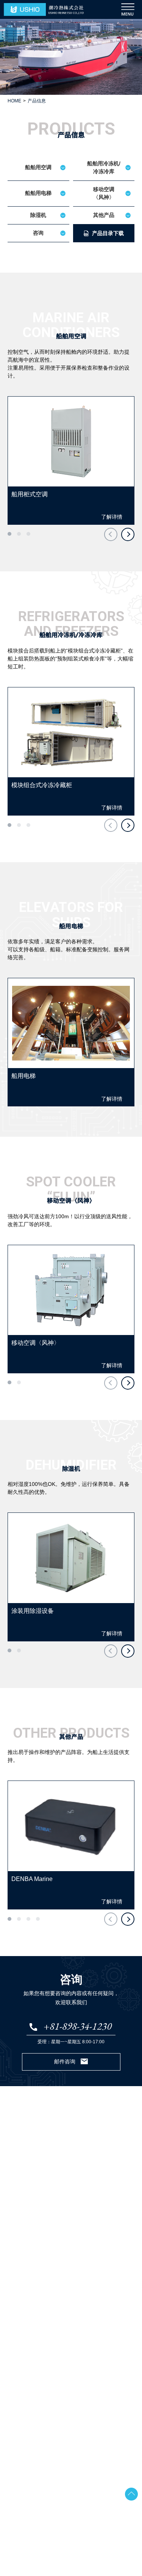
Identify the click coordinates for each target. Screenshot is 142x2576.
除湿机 (38, 215)
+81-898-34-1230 (78, 2026)
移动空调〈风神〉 (103, 193)
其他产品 (103, 215)
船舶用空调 (38, 167)
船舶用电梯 (38, 193)
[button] (9, 534)
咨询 (38, 233)
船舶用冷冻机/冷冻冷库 (103, 167)
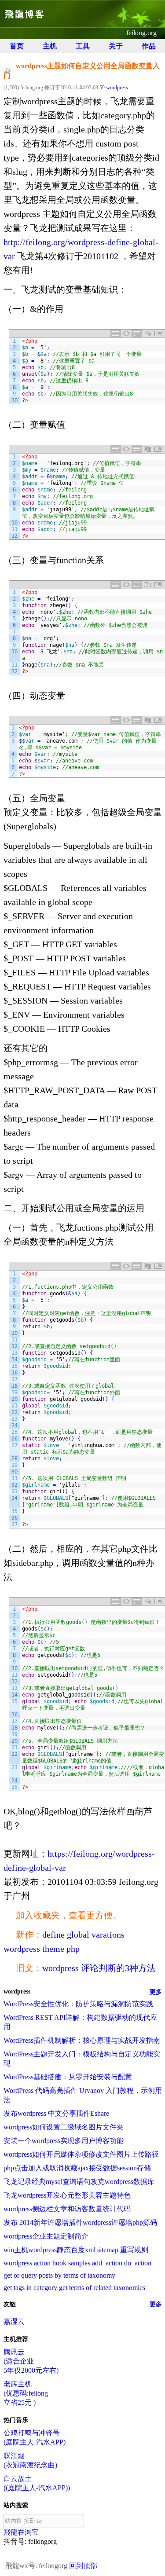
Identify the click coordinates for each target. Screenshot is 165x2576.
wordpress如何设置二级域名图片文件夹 (64, 2127)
☆ ☆ ☆ ☆ ☆ ☆ ☆
Exercise: Please reproduce the material above word for word, without its images.

Written reply:
Identify the click coordinates for each target. Screenshot is 142x2576.
除湿机 (38, 215)
+81-898-34-1230 (78, 2026)
移动空调〈风神〉 (103, 193)
其他产品 (103, 215)
船舶用空调 (38, 167)
船舶用电梯 (38, 193)
[button] (9, 534)
咨询 (38, 233)
船舶用冷冻机/冷冻冷库 (103, 167)
Identify the click coordinates for each target. Screenshot is 165x2576.
wordpress如何设置二级域名图片文件夹 (64, 2127)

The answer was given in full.